On our final day literally before leaving we visited the Notre Dame.  In the morning we saw the inside but we had to come back later to climb to the bell towers.  The inside was beautiful; I love the Gothic styles and, thanks again to all my art history classes, I had previously learned about the symbolism in religious art and architecture and was able to explain it to my friends as well--which I proudly overheard a tour guide repeating everything I had just explained, winning!  As for going to the top of the Notre Dame we had to wait in line for about an hour and a half, but the view to me was worth it.  While waiting we got some shopping done and took a quick look at the Pompidou building.  
When we finally walked up more stairs we saw that it was worth the wait.  From the bottom looking up you couldn't see any of the gargoyles but from above you had a perfect view!  It was like a scene from the "Hunchback of Notre Dame."  You got to walk across the building to the famous bell tower from the novel to see the actual bell, then climb all the way to the top of the tower.  The views of Paris were beautiful and we were even able to see our apartment from the top!  After the Notre Dame we bought some sandwiches to eat along the Seine.  I even indulged in an éclair, not cliché right?

When we arrived in Santander it was actually the start of their annual parties celebrating the city called, Semana Grande.  All around the city bars set up 'casetas' or little wooden houses, at these houses you can try different tapas and drinks.  Usually there is a special where one tapa and a beer are 2.5 euros.  They also have some areas where tents are set up for different provinces in Spain.  I loved going to the Asturias one because I love the sidra, since we don't have anything like it at home.  

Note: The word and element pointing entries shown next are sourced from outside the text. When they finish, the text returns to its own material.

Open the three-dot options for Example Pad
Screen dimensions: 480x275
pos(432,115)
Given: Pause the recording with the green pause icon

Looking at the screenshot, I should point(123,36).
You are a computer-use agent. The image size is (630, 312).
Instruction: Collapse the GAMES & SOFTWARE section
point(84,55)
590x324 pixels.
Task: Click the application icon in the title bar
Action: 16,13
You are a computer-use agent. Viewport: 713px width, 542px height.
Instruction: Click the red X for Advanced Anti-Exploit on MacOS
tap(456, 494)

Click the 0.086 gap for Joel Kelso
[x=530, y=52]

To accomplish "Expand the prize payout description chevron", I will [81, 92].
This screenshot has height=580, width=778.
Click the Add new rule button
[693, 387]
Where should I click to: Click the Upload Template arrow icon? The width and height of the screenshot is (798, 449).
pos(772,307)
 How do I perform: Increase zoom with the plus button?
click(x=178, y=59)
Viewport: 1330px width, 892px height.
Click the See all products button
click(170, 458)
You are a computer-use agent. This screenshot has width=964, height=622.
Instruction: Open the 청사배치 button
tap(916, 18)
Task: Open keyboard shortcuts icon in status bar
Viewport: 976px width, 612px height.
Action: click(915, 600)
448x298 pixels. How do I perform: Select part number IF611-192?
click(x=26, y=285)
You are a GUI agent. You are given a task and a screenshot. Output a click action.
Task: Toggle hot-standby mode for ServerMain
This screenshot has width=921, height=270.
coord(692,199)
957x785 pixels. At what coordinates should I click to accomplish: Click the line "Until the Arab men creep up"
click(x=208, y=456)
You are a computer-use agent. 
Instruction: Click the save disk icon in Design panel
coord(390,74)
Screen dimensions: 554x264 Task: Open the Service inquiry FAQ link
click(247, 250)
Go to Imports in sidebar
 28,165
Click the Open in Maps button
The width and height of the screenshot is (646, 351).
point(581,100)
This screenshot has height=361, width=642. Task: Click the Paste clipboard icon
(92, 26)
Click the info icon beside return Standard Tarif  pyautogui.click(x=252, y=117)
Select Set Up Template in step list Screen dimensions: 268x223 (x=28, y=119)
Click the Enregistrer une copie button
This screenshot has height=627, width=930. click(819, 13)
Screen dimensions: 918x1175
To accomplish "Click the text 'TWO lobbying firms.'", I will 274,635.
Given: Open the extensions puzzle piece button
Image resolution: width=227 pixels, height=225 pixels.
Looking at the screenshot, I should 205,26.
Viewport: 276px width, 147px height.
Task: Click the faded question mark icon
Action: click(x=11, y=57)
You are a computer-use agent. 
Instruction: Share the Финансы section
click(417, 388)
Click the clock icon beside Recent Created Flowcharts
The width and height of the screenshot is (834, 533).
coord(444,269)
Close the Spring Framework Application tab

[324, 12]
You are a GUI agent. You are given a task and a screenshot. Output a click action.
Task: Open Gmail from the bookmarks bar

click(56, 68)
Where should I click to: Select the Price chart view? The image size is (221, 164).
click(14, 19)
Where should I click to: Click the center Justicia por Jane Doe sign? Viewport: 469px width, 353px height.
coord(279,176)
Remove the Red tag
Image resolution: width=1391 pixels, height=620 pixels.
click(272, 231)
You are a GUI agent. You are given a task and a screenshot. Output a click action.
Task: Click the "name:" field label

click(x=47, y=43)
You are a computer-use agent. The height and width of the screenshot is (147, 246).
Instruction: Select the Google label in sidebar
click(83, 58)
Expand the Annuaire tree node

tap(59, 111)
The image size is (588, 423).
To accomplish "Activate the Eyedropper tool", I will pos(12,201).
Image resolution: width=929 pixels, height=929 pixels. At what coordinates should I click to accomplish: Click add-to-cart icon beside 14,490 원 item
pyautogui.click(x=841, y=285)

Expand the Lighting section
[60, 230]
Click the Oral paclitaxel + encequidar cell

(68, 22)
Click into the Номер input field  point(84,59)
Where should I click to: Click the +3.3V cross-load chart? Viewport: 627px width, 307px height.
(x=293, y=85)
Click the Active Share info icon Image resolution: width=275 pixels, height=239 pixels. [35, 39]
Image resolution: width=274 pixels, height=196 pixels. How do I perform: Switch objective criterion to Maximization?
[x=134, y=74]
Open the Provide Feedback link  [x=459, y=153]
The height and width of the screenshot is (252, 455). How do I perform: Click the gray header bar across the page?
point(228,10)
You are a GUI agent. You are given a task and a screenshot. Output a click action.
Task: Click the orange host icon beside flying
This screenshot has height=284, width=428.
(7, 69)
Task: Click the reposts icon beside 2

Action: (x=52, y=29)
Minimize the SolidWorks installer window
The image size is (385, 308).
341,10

Also at the same time there is a feria or fun fair going on near the stadium.  It has a bunch of food, rides, and games where you can win prizes.  We went on a couple rides with our friends, tried a special coconut treat--where my boyfriend, not so humorously for him, chipped his tooth--, and he even won me some stuffed animals!  It was really fun and I loved trying the different tapas and foods from different parts of Spain.  

During this week it was one of our friend's birthdays and we decided to have a tapas party to celebrate where each person cooked one dish of tapas to eat for dinner.  My boyfriend and I decided to make American food, and cooked buffalo wings and then pancakes for dessert.  Everything was so delicious, I love Spanish food!